Ce protocole d’accord entre en vigueur dès sa signature pour une durée de cinq ans renouvelable par tacite reconduction
La cérémonie de signature a été
présidée par le ministre de l’Économie et des Finances, Alousséni Sanou. Ce
protocole d’accord, qui entre en vigueur dès sa signature pour une durée de
cinq ans renouvelable par tacite reconduction vise à créer les conditions pour
une meilleure coopération entre la BOAD et le Bureau du Vérificateur général
(BVG) afin de prévenir, détecter, enquêter et lutter efficacement contre la
corruption et d’autres infractions similaires au Mali. Dans le cadre de cette collaboration, les
deux institutions s’engagent à partager mutuellement les résultats des missions
de vérification portant sur la gestion des projets et programmes financés par
la BOAD au Mali. L’accord prévoit également le renforcement des capacités des
agents du BVG sur les procédures de la BOAD.
Le
Vérificateur général a rappelé que son bureau avait initié des discussions avec
la BOAD dès juin dernier pour explorer les perspectives de partenariat. «Ces
échanges avaient pour objectif de mutualiser nos efforts en matière de lutte
contre la corruption et la délinquance économique et financière», a précisé
Samba Alhamdou Baby. Pour lui, le protocole signé traduit la volonté commune
des deux institutions d’œuvrer pour une utilisation judicieuse et optimale des
ressources publiques. Il a réaffirmé la disponibilité de son bureau à respecter
et à mettre en œuvre les engagements pris dans le cadre de ce protocole.
De son côté,
le vice-président du support et du contrôle de la BOAD a rappelé que son
institution a financé, depuis sa création, des projets à hauteur de 929
milliards de Fcfa au Mali.

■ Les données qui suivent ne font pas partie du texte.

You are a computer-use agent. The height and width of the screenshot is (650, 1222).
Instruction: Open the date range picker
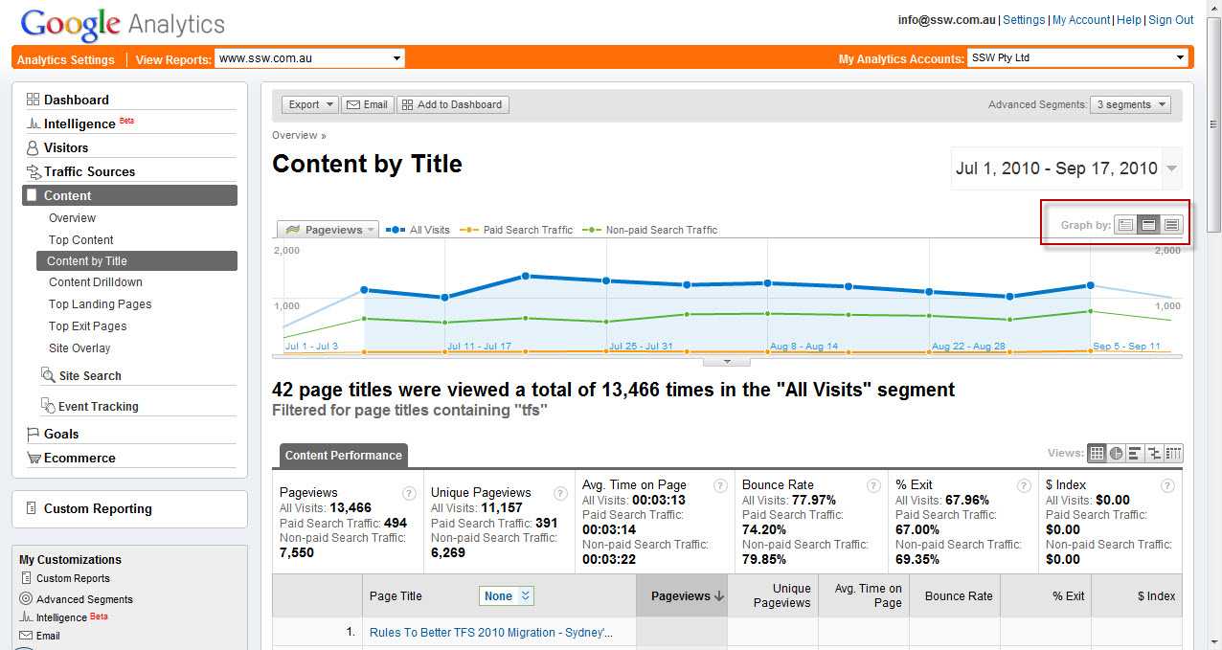1066,168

Selon Soares Cassama Braima, la BOAD applique, en
droite ligne avec sa vision déclinée dans le plan stratégique 2021-2025, une
politique de tolérance zéro vis-à-vis de la corruption, de la fraude et des
infractions assimilées.
À cet effet,
la banque a mis en place un dispositif complet comprenant une politique de
prévention et de lutte contre la corruption et la fraude dans ses opérations,
ainsi qu'une politique de protection des lanceurs d'alerte. «En unissant nos
efforts, nos compétences et nos ressources, nous nous donnons plus de chances
de faire échouer les tentatives des acteurs de cette gangrène», a-t-il
souligné.
La signature
de cette convention s'inscrit dans une nouvelle dynamique, pensée et voulue par
la haute direction de la BOAD. Cette dynamique vise à tisser des liens forts et
durables avec toutes les institutions des pays membres de l'Uemoa chargées de
la lutte contre la fraude et la corruption, afin de faire front commun contre
ces fléaux, a précisé Soares Cassama Braima. Il a assuré que la coopération
avec le VBG ne se limitera pas à la signature de ce protocole, elle s’inscrira
«dans un processus continu, marqué par un travail quotidien et collaboratif».
Pour sa part, le
ministre de l’Économie et des Finances a indiqué que cette cérémonie s’inscrit
en droite ligne des orientations du Président de la Transition, le Général
d’armée Assimi Goïta. Selon Alousséni Sanou, le plan d’action du gouvernement
accorde une large place à la lutte contre la corruption et la délinquance
financière.
Il a souligné que le financement de l’économie nationale repose sur deux volets : «Il y a un financement interne et un autre lié aux accords de financement que nous signons avec les bailleurs de fonds. Tout cela contribue à atteindre les objectifs que nous nous sommes fixés», a détaillé le ministre Sanou. Pour le patron de l’hôtel des Finances, cette signature est d’une grande importance, car elle permettra au BVG de s’impliquer davantage dans le suivi des financements extérieurs. Il a souhaité que d’autres partenaires, notamment la Banque mondiale et la Banque africaine de développement (BAD) suivent rapidement cet exemple.